The learning from December’s go live in Cork University Maternity Hospital (CUMH) has been applied well to UHK, All technology solutions were in place well ahead of cut over, in excess of 3,700 hours of formal training was delivered to staff and engagement throughout the hospital best described as ‘calm excitement’ by the UHK project manager Fiona Lawlor. By 13:00 there were four babies on the system, some retrospective work was conducted to ensure that a small number of babies born before the 08:00 am cutover had their information on the system.

at PC2The concepts of the shared record and the identified benefits of a national EHR can be seen in Kerry already. A baby born into the Neonatal Intensive Care Unit (NICU) in CUMH six weeks ago has been transferred to the Kerry NICU in the last week. Previously this would have required a great deal of paperwork to be sent and in some cases testing and re-testing of the patients in the new location. The clinicians in the NICU in Kerry were thrilled to have the ability to access the full clinical record. Additionally, as the PAS (Patient Administration System) is also a group wide solution the administrative information, patient consent and statistics relating to the business operations of the care are also immediately available to the new care team.  

By Sunday morning Kerry had seven digital babies, newborn babies now with a full digital clinical record accessible by clinicians across the hospital in a safe, secure and auditable manner. As with the CUMH go live, maternity teams across the country pulled together to support the UHK go live. This involved collaboration from across maternity services with teams from the Rotunda Hospital, National Maternity Hospital, Cork University Maternity Hospital, the Office of the CIO, National project & technology teams and partners from Cerner.  

Mary Godley a Staff Nurse and trainer in Kerry Special Care Baby Unit (SCBU) said

“before the introduction of the Maternity and Newborn system, significant time was spent writing and rewriting baby details. Now details are entered once and populate where required, thereby eliminating the need for duplication of data entry.”

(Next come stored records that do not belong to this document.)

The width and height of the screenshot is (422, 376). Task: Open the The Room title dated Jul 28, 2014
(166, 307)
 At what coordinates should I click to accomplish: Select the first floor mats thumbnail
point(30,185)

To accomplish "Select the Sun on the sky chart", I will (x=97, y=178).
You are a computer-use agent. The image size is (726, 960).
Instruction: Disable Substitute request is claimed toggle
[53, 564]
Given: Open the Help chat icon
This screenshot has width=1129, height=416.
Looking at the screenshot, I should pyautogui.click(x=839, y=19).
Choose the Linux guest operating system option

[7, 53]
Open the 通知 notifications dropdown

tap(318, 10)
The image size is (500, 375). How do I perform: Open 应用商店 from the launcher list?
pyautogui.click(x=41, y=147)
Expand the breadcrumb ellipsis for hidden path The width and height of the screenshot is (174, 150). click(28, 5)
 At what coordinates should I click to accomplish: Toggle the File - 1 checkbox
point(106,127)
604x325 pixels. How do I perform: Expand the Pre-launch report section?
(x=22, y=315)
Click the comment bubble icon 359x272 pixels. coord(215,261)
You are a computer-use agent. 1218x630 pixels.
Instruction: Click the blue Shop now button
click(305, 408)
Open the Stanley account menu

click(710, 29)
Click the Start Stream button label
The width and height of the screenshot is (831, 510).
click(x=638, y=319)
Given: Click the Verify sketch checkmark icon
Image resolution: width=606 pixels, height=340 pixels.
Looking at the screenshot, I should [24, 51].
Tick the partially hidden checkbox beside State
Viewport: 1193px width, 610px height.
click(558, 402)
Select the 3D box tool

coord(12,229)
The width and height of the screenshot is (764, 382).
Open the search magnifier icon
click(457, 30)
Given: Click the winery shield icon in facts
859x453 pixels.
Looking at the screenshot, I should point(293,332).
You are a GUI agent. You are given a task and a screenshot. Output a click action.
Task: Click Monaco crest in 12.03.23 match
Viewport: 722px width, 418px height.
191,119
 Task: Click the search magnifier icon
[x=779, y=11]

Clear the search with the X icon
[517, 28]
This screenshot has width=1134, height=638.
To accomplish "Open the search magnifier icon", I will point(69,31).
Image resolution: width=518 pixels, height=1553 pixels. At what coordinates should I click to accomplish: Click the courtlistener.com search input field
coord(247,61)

The first baby born following the go-live on the Saturday lunch time was a very proud moment for the hospital and all the associated staff. Prior to the go-live, the administrative team in the hospital issued the last ever paper record in its usual efficient manner, this would be the final paper record ever to be issued like this in UHK for Maternity/ Neonatal services; a somewhat ceremonial destruction of the record and an audit of the first digital record took place and from that moment on maternity/ neonatal services in Kerry would be paperless. As a member of the medical records team said on the second day of being live:

“Eliminating the need to create mother and baby charts has already, on day two, created time savings making us more efficient and we feel able to deliver information that will assure safer care”

The NICU in Kerry now has Internet of Things (IoT) devices available to all cots, capturing vital signs and providing the information as a dashboard to NICU staff. This means that nursing staff can focus on care delivery as time spent on written data entry and statistical analysis is eliminated.  

All the support in place meant that the one issue reported on day one, the medication chart showing a slightly different time at the top of the screen, was able to be clinically evaluated, a fix considered and testing started very quickly.  

The way in which the site went live means that the  project team now start to focus on The Rotunda Hospital and National Maternity Hospitals (NMH). Even by 10:30 on the Sunday the go live planning started to move to the next sites! The Maternity Digital challenge earlier in the year increased the awareness of MN-CMS going live and every maternity unit in Ireland has now started its journey in some way, for example, the bedside digitisation of services in the maternity unit in University Hospital Galway and the implementation of tablet devices across maternity in Letterkenny General Hospital. This all starts to increase maternity services' digital maturity and begins the journey towards an EHR for every new-born child and mother in Ireland.  

Large Group Photo MN-CMS UHK

MN-CMS go-live support team and University Hospital Kerry, on Saturday 11th March, after the system went live.